• **What the exercise asks**
Say how many lines of the records include the string "This". Nothing else belongs in the answer.

• **Provided records**
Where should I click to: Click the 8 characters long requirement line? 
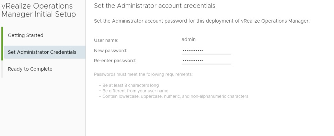pos(129,86)
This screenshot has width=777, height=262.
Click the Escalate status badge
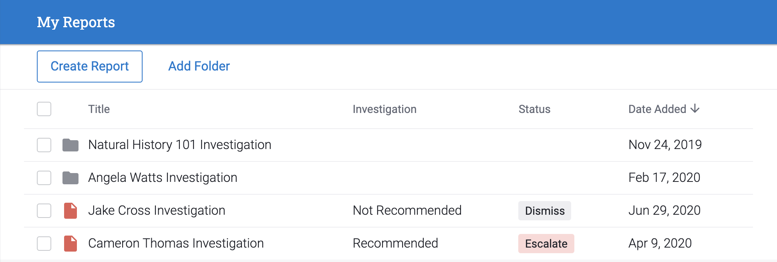(546, 244)
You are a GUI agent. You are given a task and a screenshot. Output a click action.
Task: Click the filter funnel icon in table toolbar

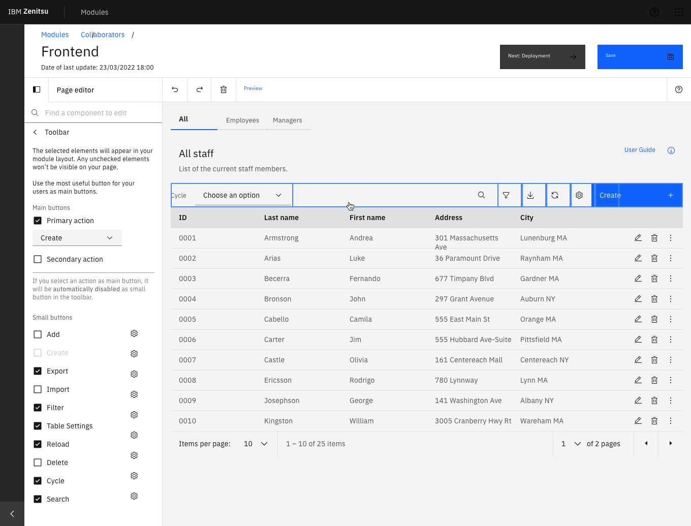(506, 195)
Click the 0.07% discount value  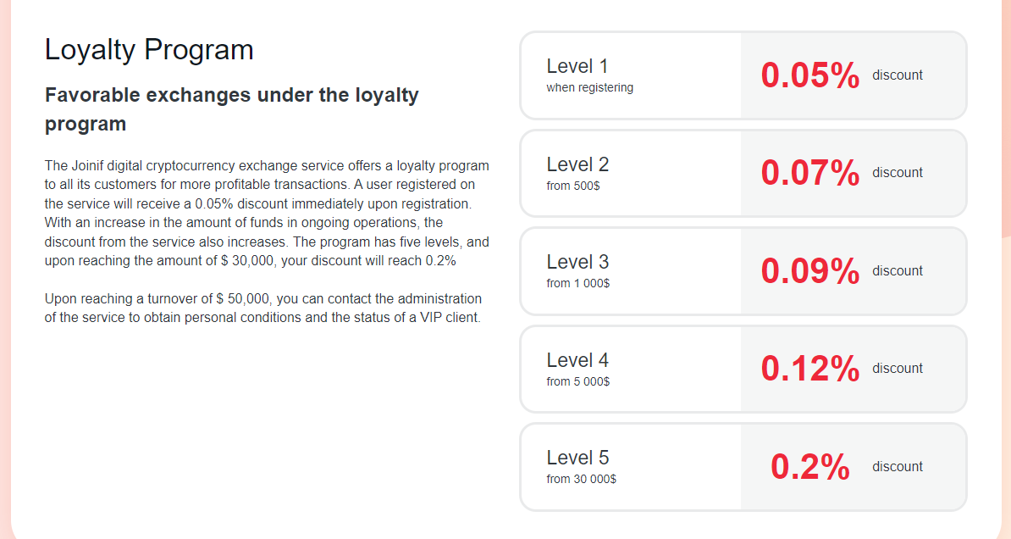pyautogui.click(x=810, y=173)
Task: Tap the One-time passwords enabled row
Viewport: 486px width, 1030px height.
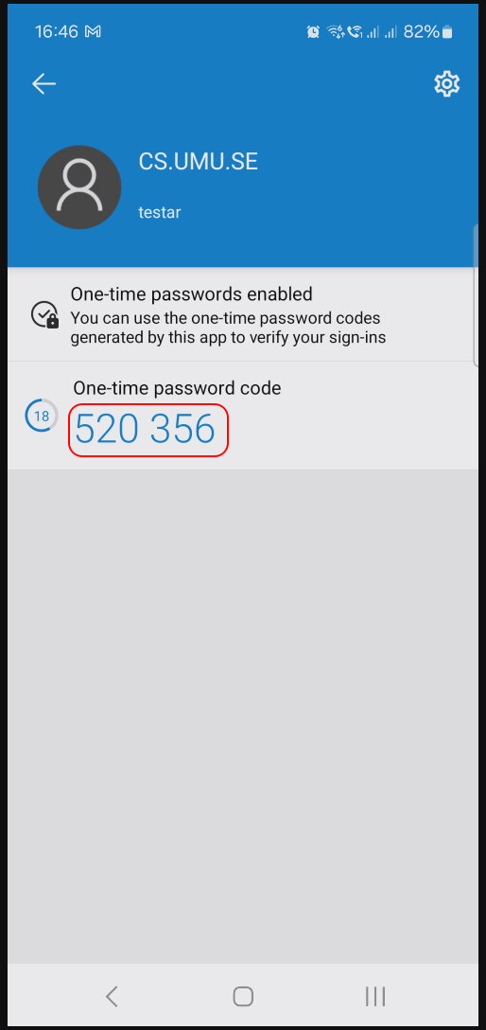Action: 243,314
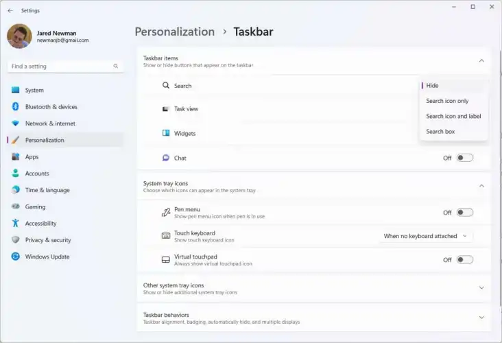Click the Bluetooth & devices icon

(x=15, y=107)
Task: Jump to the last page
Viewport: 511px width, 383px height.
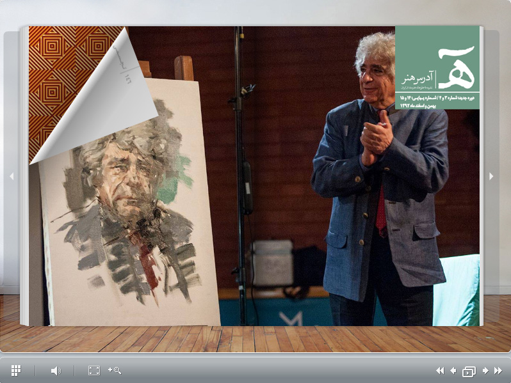Action: [x=498, y=370]
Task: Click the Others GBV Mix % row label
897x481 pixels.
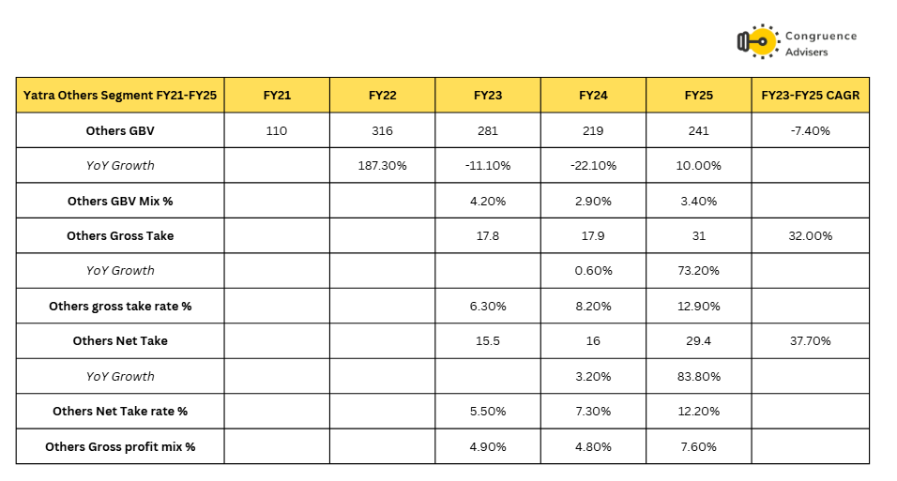Action: [x=120, y=201]
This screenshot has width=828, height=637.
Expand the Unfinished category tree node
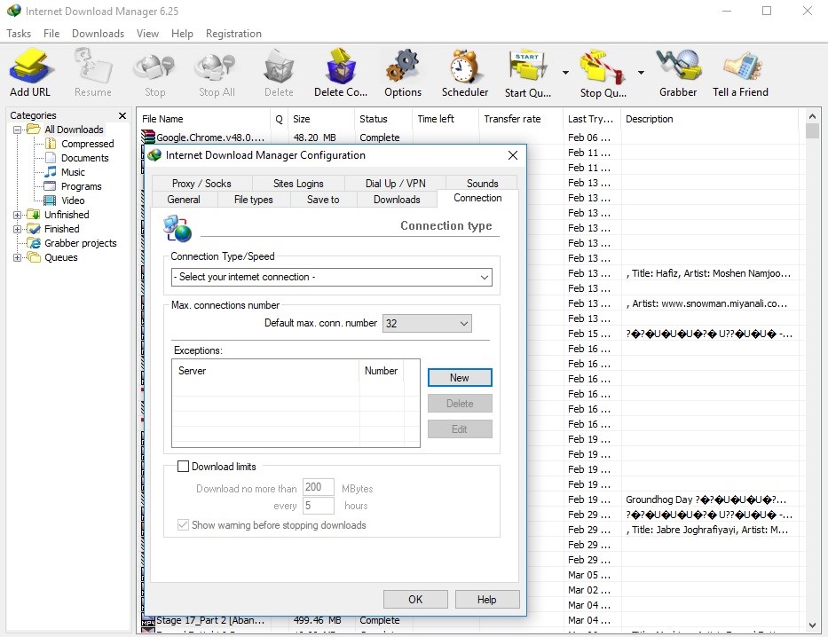18,215

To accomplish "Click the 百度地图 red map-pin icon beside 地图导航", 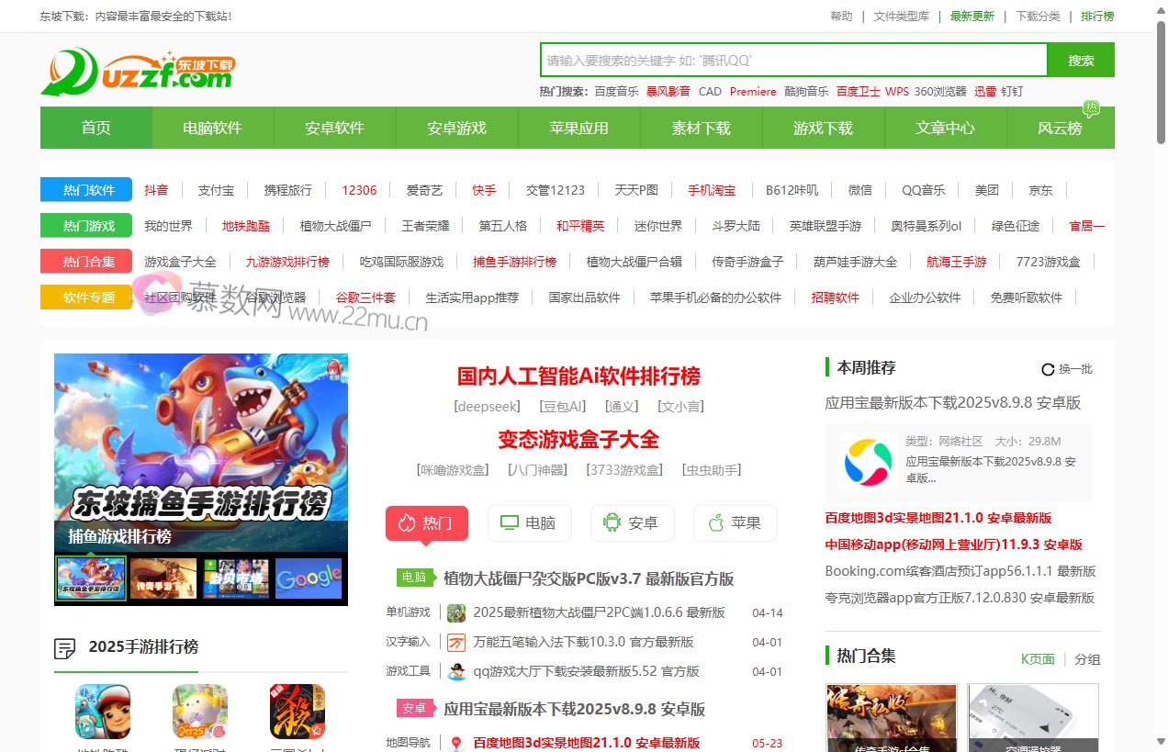I will coord(456,739).
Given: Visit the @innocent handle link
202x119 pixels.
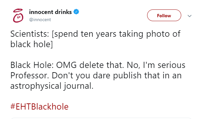Looking at the screenshot, I should (40, 20).
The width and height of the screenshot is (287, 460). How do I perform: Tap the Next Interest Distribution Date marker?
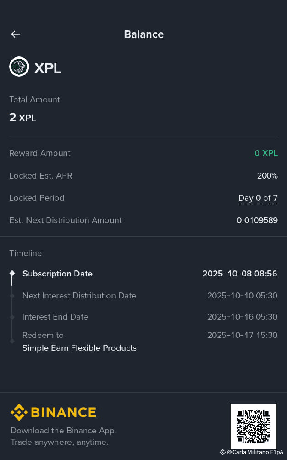12,296
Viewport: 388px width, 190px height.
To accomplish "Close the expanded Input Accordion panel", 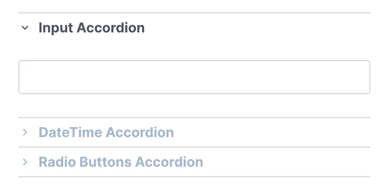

• **Response area**
2